⟨
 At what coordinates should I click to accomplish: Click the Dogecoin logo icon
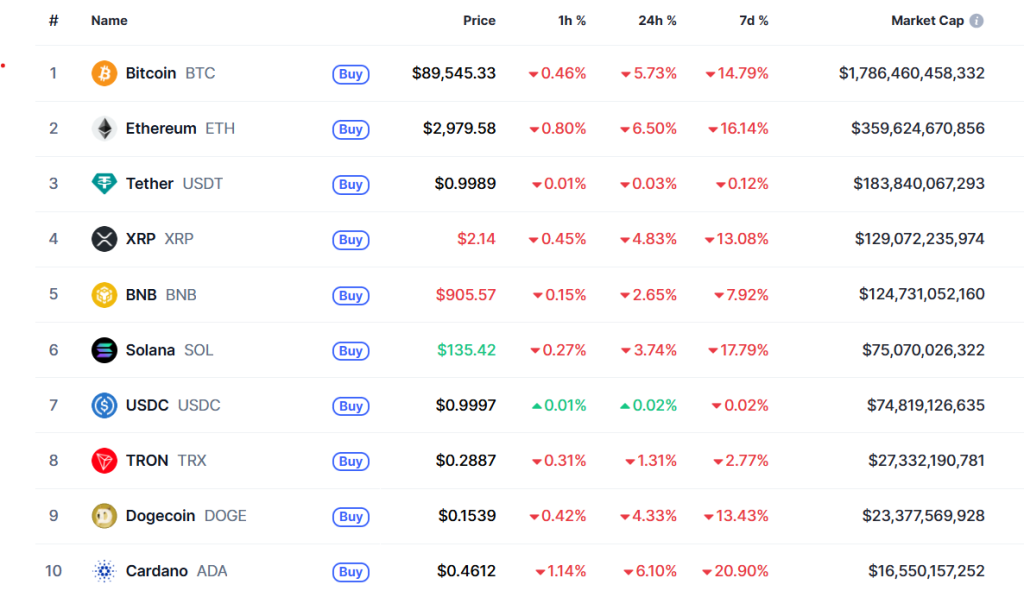coord(104,516)

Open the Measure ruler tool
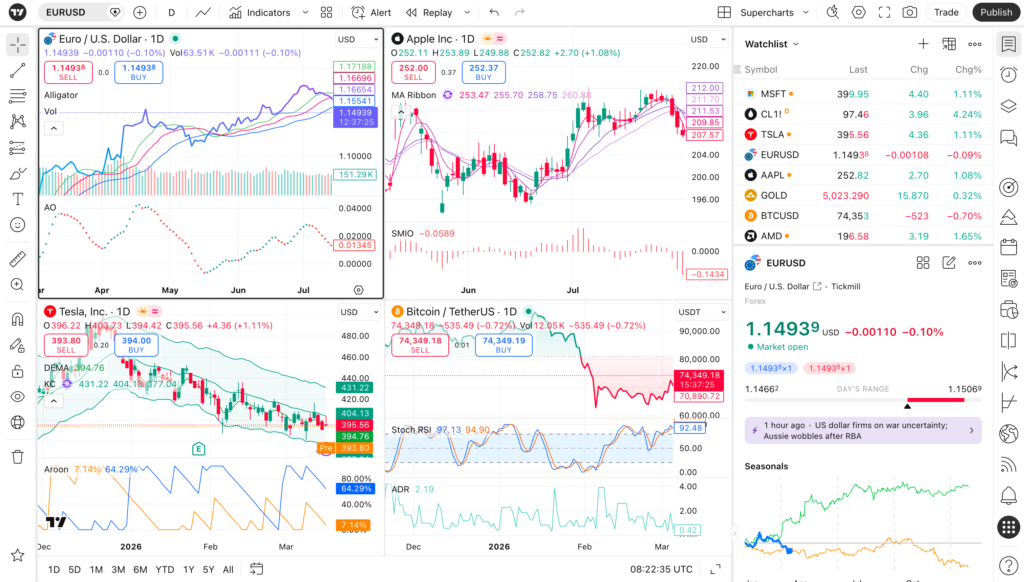click(x=15, y=258)
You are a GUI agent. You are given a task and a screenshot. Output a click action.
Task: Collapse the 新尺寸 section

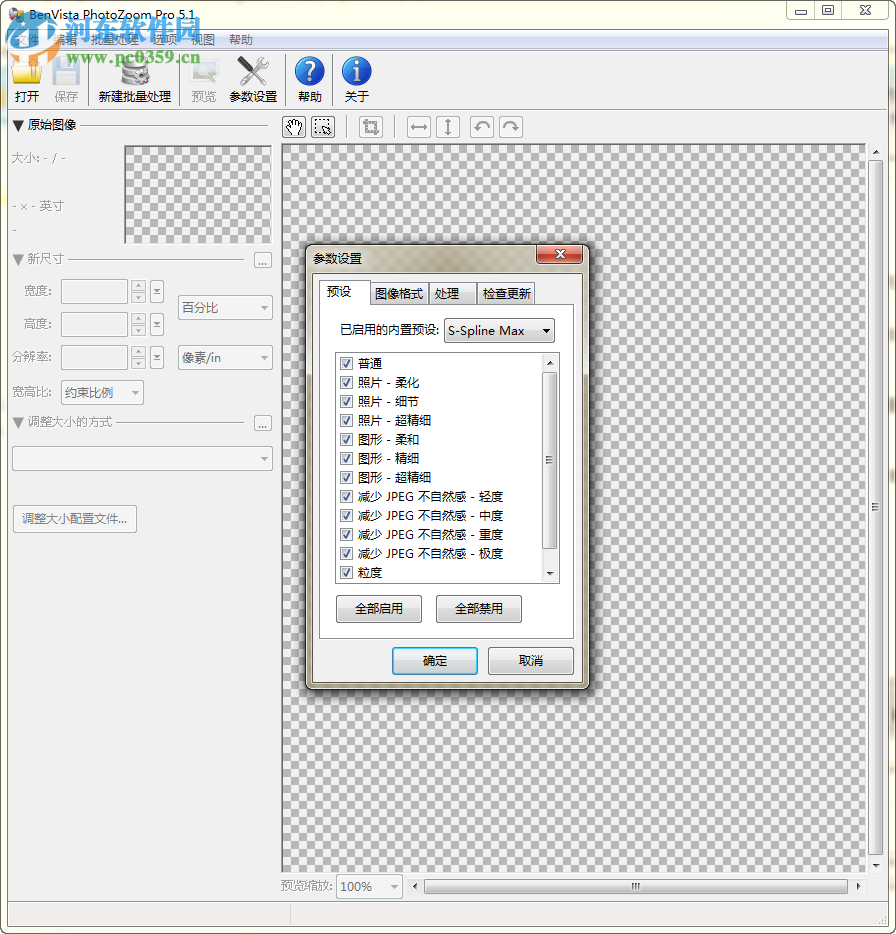click(17, 258)
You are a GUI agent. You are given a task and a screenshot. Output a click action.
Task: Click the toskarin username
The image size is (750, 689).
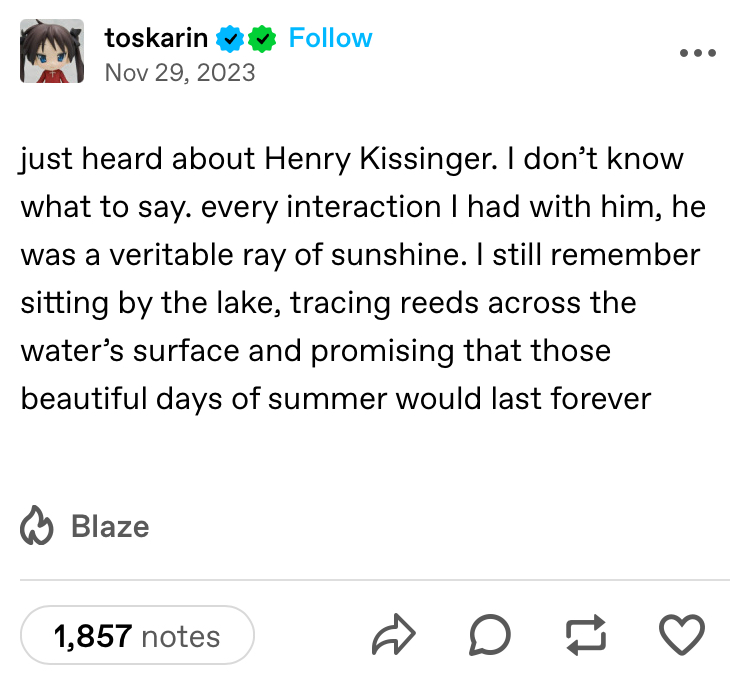tap(156, 38)
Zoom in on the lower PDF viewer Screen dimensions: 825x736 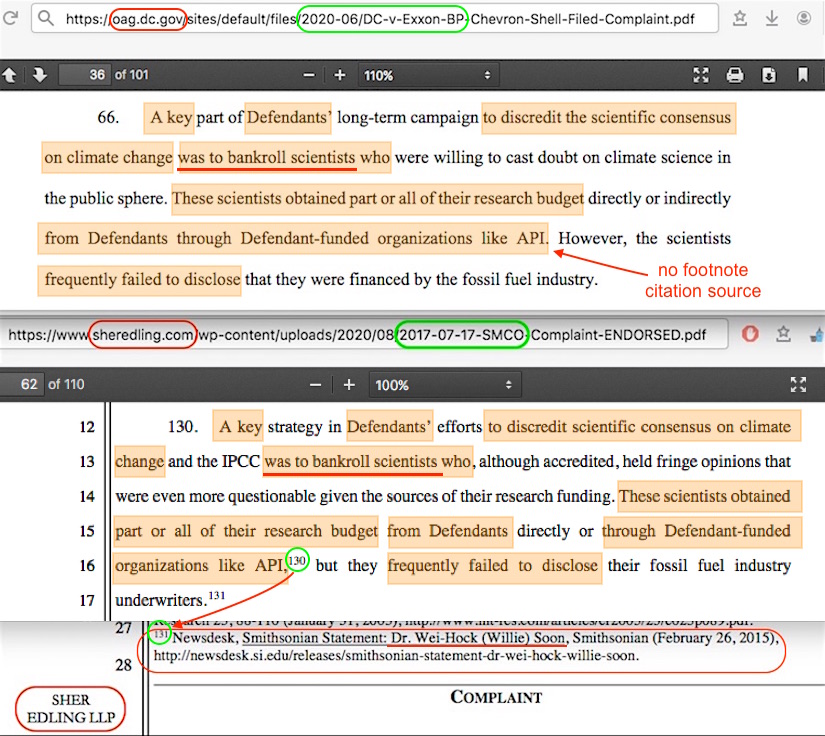(349, 385)
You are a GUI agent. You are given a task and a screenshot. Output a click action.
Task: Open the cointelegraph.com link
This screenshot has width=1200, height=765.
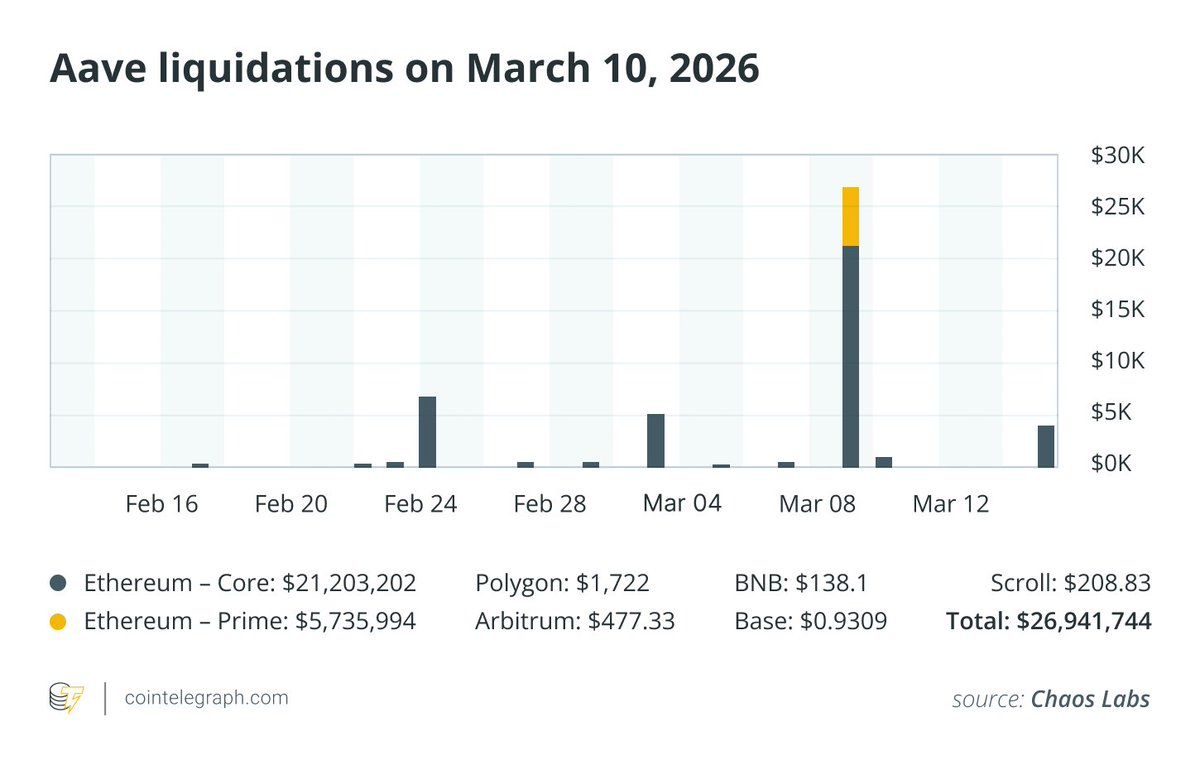tap(206, 698)
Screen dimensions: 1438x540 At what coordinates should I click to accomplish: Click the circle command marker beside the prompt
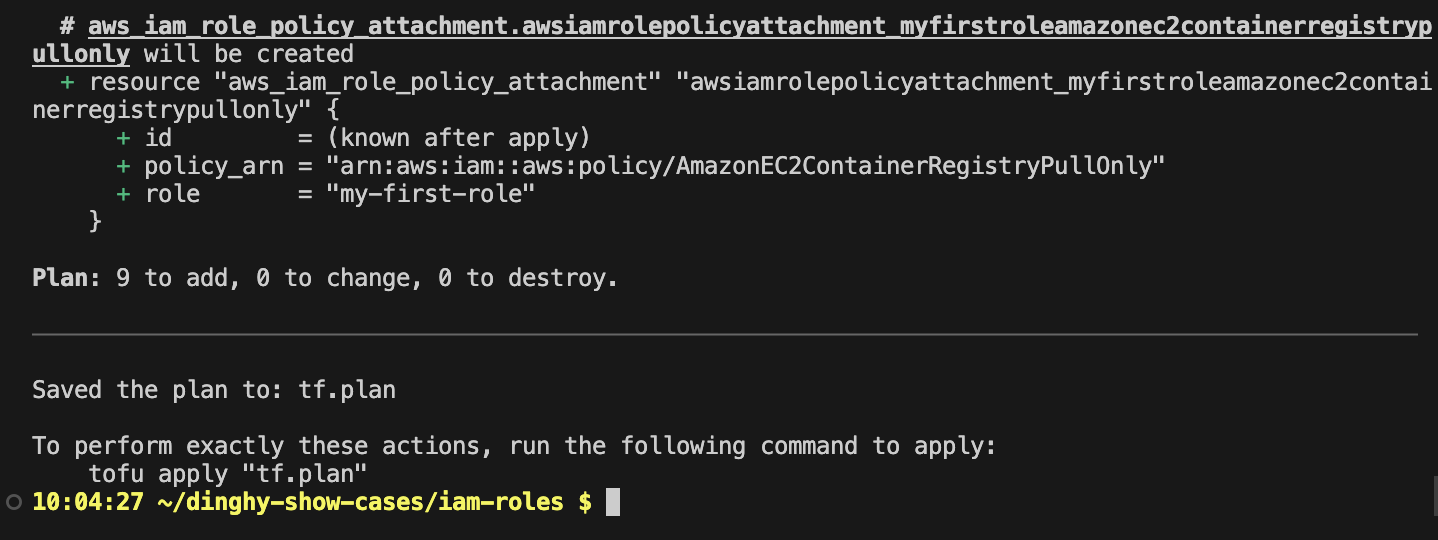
⟩
• _What is needed_: Rewrite everything from the start of the material down to the line containing "click(x=15, y=258)", including the requests, and raise every coordinate in the answers by 37. Leave the pictures out of your answer.

• _Task output_:
 At what coordinates should I click to accomplish: Click the Dogecoin logo icon
coord(141,553)

Open the Measure ruler tool
click(x=52, y=295)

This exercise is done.